ALAIN KRUGER : J’adorais cette phrase de Bouygues : quand on est leader, il faut se comporter en challenger. On a toujours conçu le magazine avec cette idée-là. De fait, on allait dans les coins, on soignait tout, par exemple les légendes : tout était fignolé à la lettre près.
BRUNO LE SOUEFF : Le Première d’Alain était extrêmement moderne. Par ailleurs, sa grande vision c’est de n’avoir jamais raisonné en termes de volume de ventes, qui s’érodaient par la force des choses. Il a préféré restaurer l’image du journal en termes d’influence. Et les recettes de publicité se sont développées parce qu’à cette époque-là, il fallait absolument être dans Première.
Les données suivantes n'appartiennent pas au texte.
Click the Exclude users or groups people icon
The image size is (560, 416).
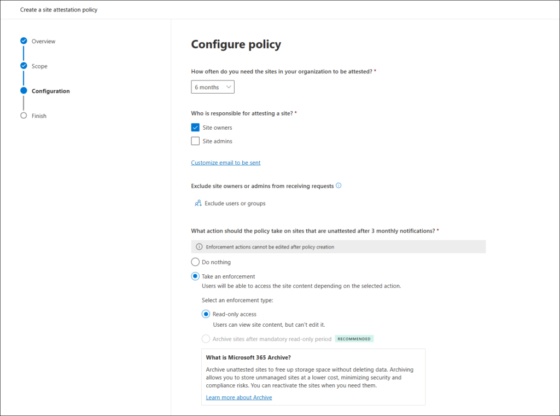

ALAIN KRUGER : On avait presque trop de pubs à une époque, ça cassait même le rythme du journal. D’ailleurs, l’année où on a été virés est celle où le journal a eu les plus gros revenus publicitaires. L’intuition, c’était que Première redevienne un journal valorisant pour l’industrie et c’est pour cela qu’il fallait aussi mettre, parfois, des films plus pointus, comme Lone Star, en couverture. Et puis on n’a pas loupé les films marquants de l’époque comme Titanic, Matrix, Fight Club, La Haine. On était les premiers au monde à mettre ces films-là en une. Mathieu Kassovitz nous a reproché de surfer sur la vague, alors qu’en fait, on a créé la vague.
JEAN YVES KATELAN : On a acquis de haute lutte une liberté de parole qu’on a fini par perdre. Principalement à cause du circuit de promotion des films organisé par les télés. On a commencé à perdre de l’influence, donc du pouvoir, la liberté et beaucoup de plaisir.
LAURENT COTILLON : En 1997, je m’occupais de Ciné Live en tant que rédacteur en chef. On avait des relations assez tendues avec les gens de Première,qui étaient très exclusifs. Au bout de deux ans d’existence du magazine, Alain finit par m’inviter à déjeuner, on a essayé d’établir une sorte d’accord pour ne pas se marcher dessus en évitant d’avoir tous les deux le même film en couverture. Et puis très vite, il a fait capoter ce pacte de « non-agression ». Alain s’affranchissait volontiers des règles du jeu qu’imposait l’industrie – jusqu’à publier des photos paparazzées de La Menace fantôme en couverture – quand on essayait plutôt de notre côté de les utiliser au mieux, en bonne intelligence avec tout le monde. Au final, ça a pu jouer contre Première : nous étions une alternative crédible, avec des ventes élevées. La profession s’est progressivement tournée vers nous pour ses grosses exclusivités...
ALAIN KRUGER : Mon grand regret c’est que le groupe d’édition n’ait pas cru en internet assez tôt. Ce conflit n’a fait qu’envenimer les choses avec les comptables. L’éditrice du magazine m’a ensuite reproché d’avoir changé le « P » du logo Première, ce qui a été considéré comme une faute majeure. Et ils m’ont viré. C’était en 2001. Tant mieux, on était au bout.
JEAN-YVES KATELAN : Il fallait trouver un prétexte... De mon côté, après le licenciement, je fais un blackout, je pars à la campagne et je crois que j’ai tout oublié de cette période-là. Mais c’était l’histoire d’une bande de camarades qui a duré quinze ans, des débuts de 7 à Paris jusqu’à la fin de Première. La période de mes 20-35 ans. C’est compliqué de ne pas être nostalgique.
ALAIN KRUGER : Ce que je préférais à Première, c’était de boucler le week-end : il n’y avait personne dans les locaux du groupe, on était chez nous, entre amis, on achetait de la bonne bouffe, on bossait dur. C’était merveilleux.